Il testo si rivolge soprattutto ai designer che stanno iniziando il loro percorso, ma questo non impedisce a chi di design sa poco o niente di entrare nelle storie e subire uno stravolgimento nel modo di concepire oggetti e spazi.
«Immaginate di andare a prendere un caffé con me in una lussuosa caffetteria di San Francisco […]. Prendete il caffé, salite uno, due, tre gradini, vi girate e notate che io non vi sto seguendo […]. Le scale non sono progettate per gambe come le mie. Oggi la normalità si si concretizza nella progettazione di luoghi; la logica eugenetica non è affatto scomparsa dopo la seconda guerra mondiale»
È il racconto di Josh A. Halstead che oggi non sarebbe un designer se sua madre «non avesse inventato un modo per farmi disegnare». Grazie a un polsino, Josh ha potuto effettuare un’azione all’apparenza ordinaria. «Ero disabile non perché non riuscissi ad afferrare una penna ma perché non c’era una penna pensata per una mano che non potesse impugnarla». I racconti e gli aneddoti (contemporanei e storici) della diversità arricchiscono con punti di vista nuovi e mostrano come gli oggetti che usiamo e i luoghi che abitiamo siano espressione di rapporti di potere consolidati.
«La mancanza di diversità in termini di razza, etnia e genere ha portato a una mancanza di diversità nel pensiero, nei sistemi (come quello educativo), nelle idee e, infine, nelle creazioni».
In un edificio, la presenza di scale come unico modo per salire al secondo piano nasconde un pregiudizio: tutti sono in grado di poggiare un piede sul primo gradino. In un testo come questo il fatto che ci siano Maiuscole, minuscole, font con o senza grazie, tondo (roman) e corsivo (italic) è lo specchio di come pensiamo la società sempre divisa in due: maschile/femminile, io/l’altro.
Le illustrazioni rappresentano il cuore del libro, intrecciate con armonia al testo, sono originali, chiare e rendono visibili concetti che, soprattutto a chi non appartiene a gruppi marginalizzati, possono apparire fumosi.
Così la teoria dell’intersezionalità (il fatto che gli individui sperimentano più forme di oppressione allo stesso tempo) è spiegata come un insieme di strade colorate che si intersecano;
la differenza tra uguaglianza ed equità diventa un piccolo dialogo illustrato;
il mansplaining, «spiegazione eccessiva e non richiesta» come sfoggio di potere è un ironico diagramma;
le diverse sfumature che possono assumere l’identità di genere e l’orientamento sessuale sono «un glossario in continua evoluzione».

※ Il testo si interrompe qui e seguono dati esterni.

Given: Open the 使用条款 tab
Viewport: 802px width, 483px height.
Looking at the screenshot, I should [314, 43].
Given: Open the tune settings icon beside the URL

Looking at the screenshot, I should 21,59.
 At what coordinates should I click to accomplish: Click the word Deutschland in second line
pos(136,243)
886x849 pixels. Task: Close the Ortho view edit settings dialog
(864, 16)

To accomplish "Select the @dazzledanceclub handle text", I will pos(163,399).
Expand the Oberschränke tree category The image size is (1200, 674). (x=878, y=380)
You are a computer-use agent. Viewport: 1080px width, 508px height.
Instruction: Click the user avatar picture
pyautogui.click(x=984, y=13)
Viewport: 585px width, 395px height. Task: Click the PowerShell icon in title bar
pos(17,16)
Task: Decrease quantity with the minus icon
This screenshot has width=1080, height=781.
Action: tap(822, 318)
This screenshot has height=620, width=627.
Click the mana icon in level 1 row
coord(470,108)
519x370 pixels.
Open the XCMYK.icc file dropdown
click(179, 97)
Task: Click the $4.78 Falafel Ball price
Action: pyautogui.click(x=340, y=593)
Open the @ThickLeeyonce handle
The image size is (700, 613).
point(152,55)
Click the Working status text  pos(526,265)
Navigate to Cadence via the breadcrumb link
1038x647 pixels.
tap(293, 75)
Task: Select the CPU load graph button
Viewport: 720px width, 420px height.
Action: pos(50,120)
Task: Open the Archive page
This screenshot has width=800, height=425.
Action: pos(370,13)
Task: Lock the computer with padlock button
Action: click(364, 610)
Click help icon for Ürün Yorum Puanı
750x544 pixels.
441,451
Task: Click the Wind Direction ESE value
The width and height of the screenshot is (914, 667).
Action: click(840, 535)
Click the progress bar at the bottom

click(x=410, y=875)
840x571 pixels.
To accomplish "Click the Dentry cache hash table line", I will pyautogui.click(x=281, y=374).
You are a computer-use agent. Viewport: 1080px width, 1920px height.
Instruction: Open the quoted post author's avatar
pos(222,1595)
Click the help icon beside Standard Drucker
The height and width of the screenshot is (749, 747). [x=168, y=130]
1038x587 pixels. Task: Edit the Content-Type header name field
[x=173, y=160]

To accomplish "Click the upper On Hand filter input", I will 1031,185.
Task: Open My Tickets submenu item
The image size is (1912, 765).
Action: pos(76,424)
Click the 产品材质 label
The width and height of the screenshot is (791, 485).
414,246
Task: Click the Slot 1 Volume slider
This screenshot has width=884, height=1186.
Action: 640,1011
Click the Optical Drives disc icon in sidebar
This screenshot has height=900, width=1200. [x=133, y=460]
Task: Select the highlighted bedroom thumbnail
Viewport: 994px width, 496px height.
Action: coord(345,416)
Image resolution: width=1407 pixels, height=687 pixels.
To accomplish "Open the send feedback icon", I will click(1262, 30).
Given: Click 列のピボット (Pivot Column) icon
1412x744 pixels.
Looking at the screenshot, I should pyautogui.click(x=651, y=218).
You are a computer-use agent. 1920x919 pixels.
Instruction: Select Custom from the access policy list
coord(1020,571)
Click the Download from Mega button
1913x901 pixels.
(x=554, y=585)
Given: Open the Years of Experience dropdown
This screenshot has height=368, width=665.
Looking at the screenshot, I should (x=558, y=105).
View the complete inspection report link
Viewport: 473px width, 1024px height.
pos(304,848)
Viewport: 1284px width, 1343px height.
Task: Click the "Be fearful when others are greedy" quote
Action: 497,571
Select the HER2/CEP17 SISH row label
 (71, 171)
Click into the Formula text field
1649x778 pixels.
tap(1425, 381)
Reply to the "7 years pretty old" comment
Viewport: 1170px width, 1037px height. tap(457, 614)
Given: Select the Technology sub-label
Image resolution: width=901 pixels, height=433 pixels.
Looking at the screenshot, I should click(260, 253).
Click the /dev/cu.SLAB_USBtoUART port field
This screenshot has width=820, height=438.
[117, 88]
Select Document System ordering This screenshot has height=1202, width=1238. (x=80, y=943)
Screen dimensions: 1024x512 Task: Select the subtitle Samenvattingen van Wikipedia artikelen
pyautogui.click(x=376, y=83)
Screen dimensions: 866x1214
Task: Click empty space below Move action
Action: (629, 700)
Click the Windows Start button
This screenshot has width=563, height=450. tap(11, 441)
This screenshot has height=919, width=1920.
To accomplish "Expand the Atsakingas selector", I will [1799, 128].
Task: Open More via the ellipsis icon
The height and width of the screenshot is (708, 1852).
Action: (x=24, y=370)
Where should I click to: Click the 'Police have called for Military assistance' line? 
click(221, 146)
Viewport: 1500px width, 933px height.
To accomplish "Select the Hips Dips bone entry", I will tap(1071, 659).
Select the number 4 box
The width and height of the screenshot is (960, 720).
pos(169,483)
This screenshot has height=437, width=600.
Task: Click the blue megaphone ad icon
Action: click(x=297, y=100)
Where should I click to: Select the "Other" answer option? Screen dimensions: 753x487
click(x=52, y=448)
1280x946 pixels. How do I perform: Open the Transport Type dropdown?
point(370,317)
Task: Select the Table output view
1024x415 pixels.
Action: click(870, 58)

Il design viene definito «una pratica queer (strana, difforme)». «I designer cercano di affrontare i problemi da diverse angolazioni e guardano ogni pagina, prodotto o processo come qualcosa che potrebbe essere cambiato, migliorato o messo da parte» ed è la «volontà di vivere in modo diverso» che «potrebbe essere la chiave per la sopravvivenza umana».
Agevolare il processo di creazione del designer e, in generale, di chiunque faccia un lavoro creativo capace di influenzare e innovare la società passa per un contesto lavorativo non-escludente. Per questo, alla fine, “Extrabold” si trasforma anche in guida pratica e illustrata su come fare coming out con i colleghi, su come gestire la mancanza di fiducia che caratterizza soprattutto le donne e i membri dei gruppi marginalizzati (confidence gap), fino a esempi pratici sullo scrivere una buona lettera di presentazione o strutturare una conferenza in modo efficace.
«Lavorare a questo libro mi ha fatto cambiare il prospettiva sul design» dice Lupton. «Essere inclusive quando si progetta qualcosa vuol dire ascoltare le voci di chi partecipa alla discussione e, soprattutto, quella di chi rimane in silenzio nella stanza». Per l’ideatrice del testo ciò «non accade senza intenzione. Siamo tutti portati a progettare per noi stessi, è nella nostra natura. Per cambiare la società, accorgerci delle norme che ci condizionano, ci vuole uno sforzo, dobbiamo volerlo con molta intensità».